From this what she calls more accurate prediction of the possibility a mortgage will default based on standard measures of mortgage default risk (e.g., creditworthiness, ability to pay, loan terms and down payment) CoreLogic has estimated a default model that adds in the risk of natural hazards.  The company used a random sample of more than 3 million first-lien loans that were active at some point between January 1995 and March 2014, including prime, subprime and government loans and were able to measure the reduction and the increase in the average probability of default for markets with a natural hazard risks less than and greater than the national average hazard risk. 

 

 

It found that seven of the riskiest ten markets are in Florida with its multiple hazards including wildfires, storm surges, flooding and even sinkholes.

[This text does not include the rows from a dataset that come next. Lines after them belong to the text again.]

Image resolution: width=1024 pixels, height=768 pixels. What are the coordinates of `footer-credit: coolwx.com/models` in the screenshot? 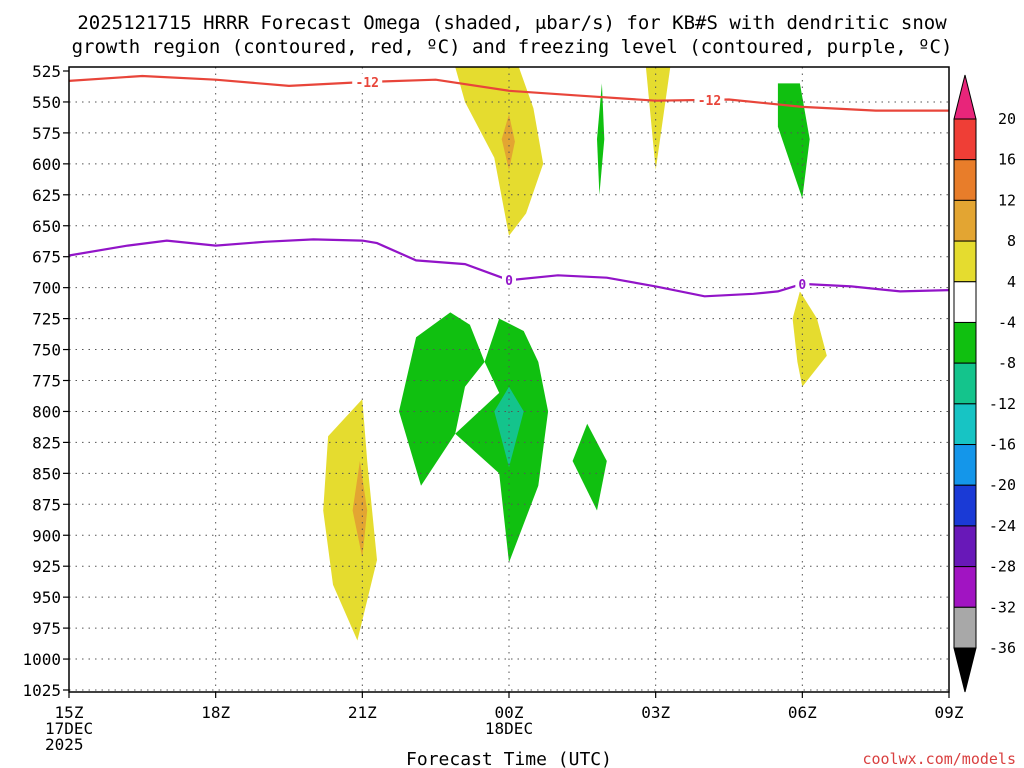 It's located at (939, 759).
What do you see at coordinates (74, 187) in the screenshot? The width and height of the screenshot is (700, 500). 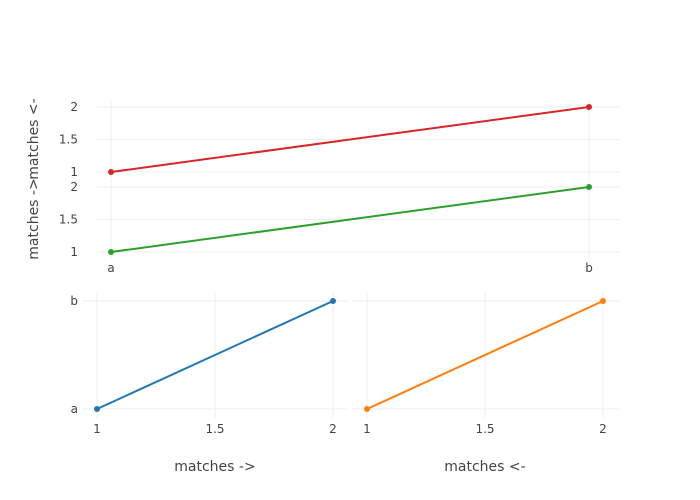 I see `middle-y-tick-label: 2` at bounding box center [74, 187].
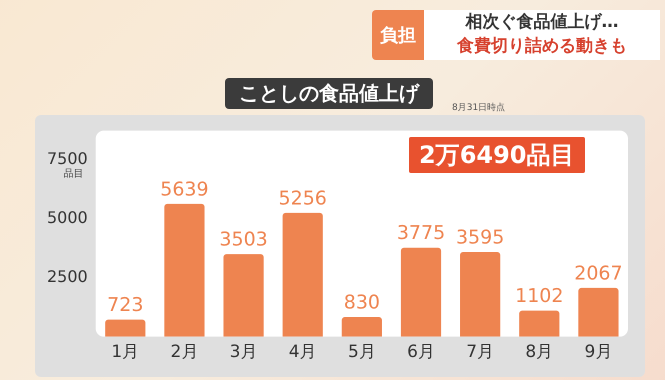 This screenshot has height=380, width=665. I want to click on x-tick-label: 9月, so click(598, 352).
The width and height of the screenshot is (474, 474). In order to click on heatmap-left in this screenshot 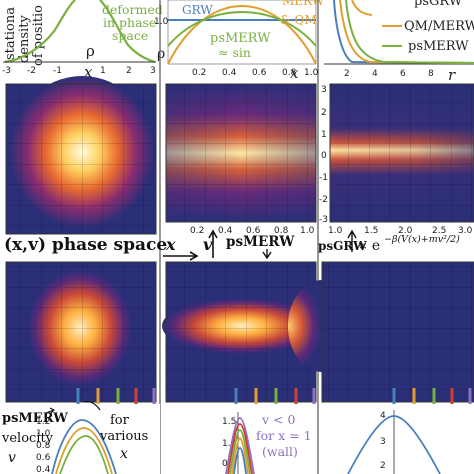, I will do `click(81, 156)`.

The safest markets are in a variety of locations, but non-coastal New York State had three of the five safest.  The typical increase or decrease to account for natural hazard risk is about 2 to 3 percent, which Dobbyn says is "certainly not inconsequential when one considers that mortgage default rates, recent history excepted, are very low to begin with."

As long as Americans continue to grow in numbers and continue to like living along the coasts the housing stock will be increasingly susceptible to natural disasters and now CoreLogic maintains that mortgage risk can be assessed by a property's specific location and its propensity for natural disasters.